Diesen Erfolgskurs will Pang auch im Zeitalter von Cloud und IoT fortsetzen. Im Rahmen des European Developer Enablement Plan will er dazu bis 2020 75 Millionen Euro in Europa investieren. So sind etwa drei OpenLabs in Großbritannien, Deutschland und Italien geplant. "Auf diese Weise wollen wir 50.000 bis 100.000 Entwickler erreichen," erklärte Pang. Zudem gibt es Pläne für Remote-Labs in München, Frankfurt und Dublin, um so europäischen Entwicklern einen besseren Zugang zu Laboren und Chancen für gemeinsame Innovationen zu geben. Insgesamt besitzt der Konzern 36 Joint Innovation Center und beschäftigt rund 79.000 Entwickler. Derzeit investiert Huawei pro Jahr 10 Milliarden Dollar in Forschung und Entwicklung, was etwa 10 Prozent des Umsatzes entspricht. Dabei werden mittlerweile nur noch 35 Prozent des Umsatzes im Heimatmarkt China erwirtschaftet. Noch verständlicher wird das Europa-Engagement, wenn man Pangs Prognose beachtet, wonach Europa der größte IoT-Markt werde und wohl 30 bis 35 Prozent aller weltweit hergestellten IoT-Devices (Sensoren etc.) verbauen werde.

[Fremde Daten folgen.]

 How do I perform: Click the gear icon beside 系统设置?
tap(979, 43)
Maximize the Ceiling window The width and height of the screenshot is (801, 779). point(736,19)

Huawei setzt auf Partner aus der Industrie

Partner aus der Industrie, wie etwa Roboterbauer Kuka, sollen bei der Entwicklung vertikaler Lösungen helfen.
Partner aus der Industrie, wie etwa Roboterbauer Kuka, sollen bei der Entwicklung vertikaler Lösungen helfen.
Foto: Hill

Um dieses Ziel zu erreichen ist der Konzern vier strategische Allianzen mit SAP, Accenture, Intel und Infosys eingegangen und unterhält über 1000 Partnerschaften in der EU. Dazu zählen auch die mehr als 30 Solutions Partner wie etwa die Deutsche Telekom, Fraunhofer, Siemens, Kuka, Honeywell und andere. Weitere Partner sind etwa Mercedes Benz, Audi, Leica oder Schindler. Gerade von den Deutschen erhofft sich Pang eine Unterstützung bei der Entwicklung vertikaler Lösungen und glaubt, dass für beide Seiten eine win-win-Situation entstehen könne und man so gemeinsam die Weltmärkte mit IoT-Lösungen erobern könne. "Zumal Deutschland mit Industrie 4.0 und China mit dem Programm China 2025 ähnliche Ziele verfolgen", so der Europa-Chef weiter. Des Weiteren baut Pang auf drei Cloud-Ökosysteme, die sich an Telcos, vertikale Industrien und Consumer richten.

Drei Cloud-Ökosysteme

Die Telco-Cloud soll Carrier in die Lage versetzen, bessere Cloud Services anzubieten und ISVs die Migration von Cloud Applikationen vereinfachen. Im Cloud-Ökosystem für vertikale Industrien will Huawei mit dem Know how der oben angesprochenen Partner branchenspezifische Lösungen entwickeln. Dabei ist Peng davon überzeugt, dass 2025 85 Prozent aller Enterprise Applications in der Cloud gehostet werden. Beim Consumer Cloud-Ökosystem hat Huawei vor allem das Angebot von Content im Visier. Zumal der Verkauf von rund 300.000 Smartphones pro Tag die Nachfrage nach Content weiter steigert. Entsprechende Angebote will Huawei mit 500 Partnern entwickeln.